◆ **WORK INSTRUCTION**: Both the line below containing "Screen dimensions: 1512x786" and the line containing "Open the view settings sliders icon", along with every line between them, should be repeated exactly; no other line belongs in the answer.

◆ **MATERIAL SUPPLIED**:
= Beginning of Section =

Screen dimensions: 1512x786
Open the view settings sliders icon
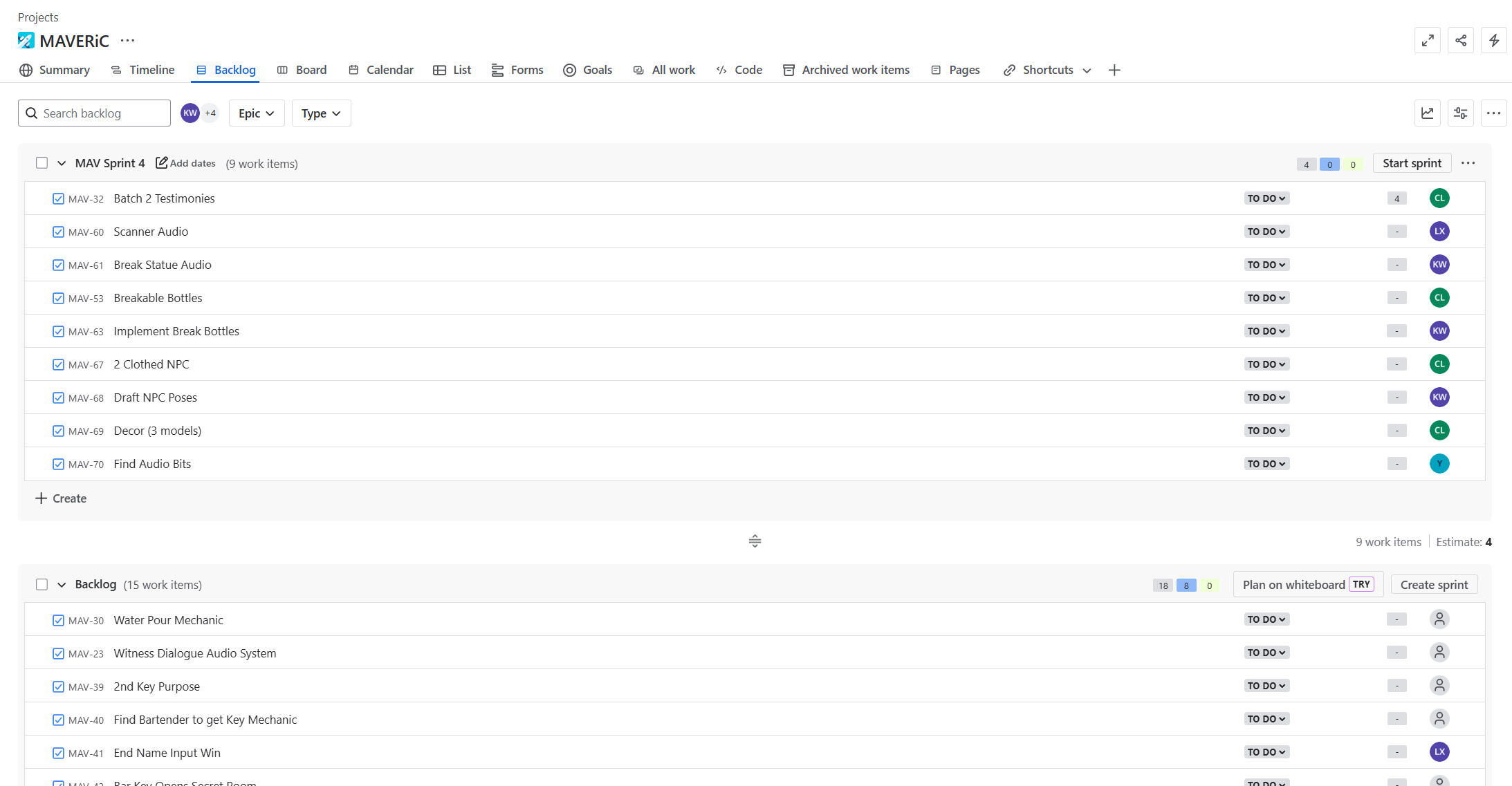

= End of Section =
= Beginning of Section =

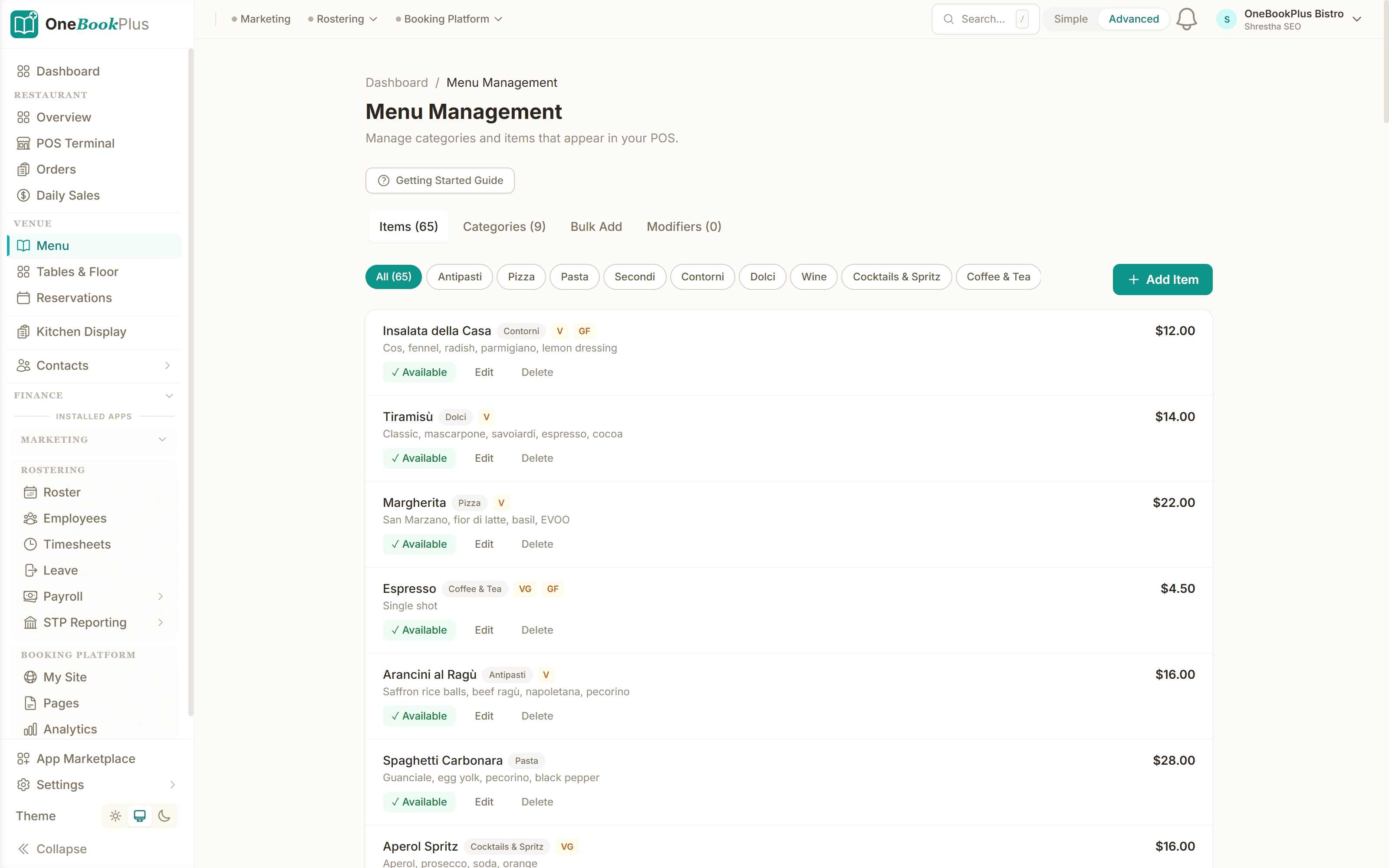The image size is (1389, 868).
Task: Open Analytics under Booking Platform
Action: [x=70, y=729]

= End of Section =

◆ **ANSWER BOX**:
Screen dimensions: 1512x786
Open the view settings sliders icon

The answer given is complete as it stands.